Spent Grains

That’s a LOT of beer. Need any help drinking it? :cheers: [/quote]

hahaha I’m doing well holding my own. Being retired means I can start drinking beer any time of the day I feel like. I do have a couple of friends, but they don’t come around all that often. Life is good . . . .

I cannot get deer to like them. We have deer all over the place and I dump piles in the woods that go untouched for weeks[/quote]Probably because your brew house efficiency is too high. There’s not enough sugar left in the grains for the deer to want it.[/quote]

I think that is probably it.

Past few batches I’ve been putting them in the compost bin. Gonna have to slow that down because it’s getting kind of full.
(side question, how long do all you composters see it taking to break stuff down?)

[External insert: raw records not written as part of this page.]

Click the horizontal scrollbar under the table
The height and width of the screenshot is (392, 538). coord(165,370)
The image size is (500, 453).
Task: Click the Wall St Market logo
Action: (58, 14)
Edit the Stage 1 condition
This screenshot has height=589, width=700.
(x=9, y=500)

Besides that, I will generally save some for bread or other baked goods. I have a easy recipe (Artisan Bread in 5 Minutes a Day) that I will swap a bit of the regular flour for spent grains. Gives it a nice change from regular bread.

Starting 2 batches ago (not all that long ago . . . ) I started dumping them into my small garden space. I have an area about 10’x10’ that I use for a few tomato plants, and a couple pepper plants. I get volunteers growing up every year, and hardly ever plant new plants. I’ve harvested all of the tomatoes this year, so I’m going to cover the whole area with about 3"-5" of spent grains. I’ve got several more 10-gallon batches planned for the next few months - 5 are lagers once the garage gets cold. Just letting the spent grains sit on the top of the ground, with all of the tomato stems still there. I will then use the rototiller this spring, along with a wheelbarrel full of finished compost, and grind it all together. After the ground warms up, there will be several tomato plants starting up all on their own. I just stake them where they come up, I don’t line them up or anything. Sounds lazy (and it is) but it works.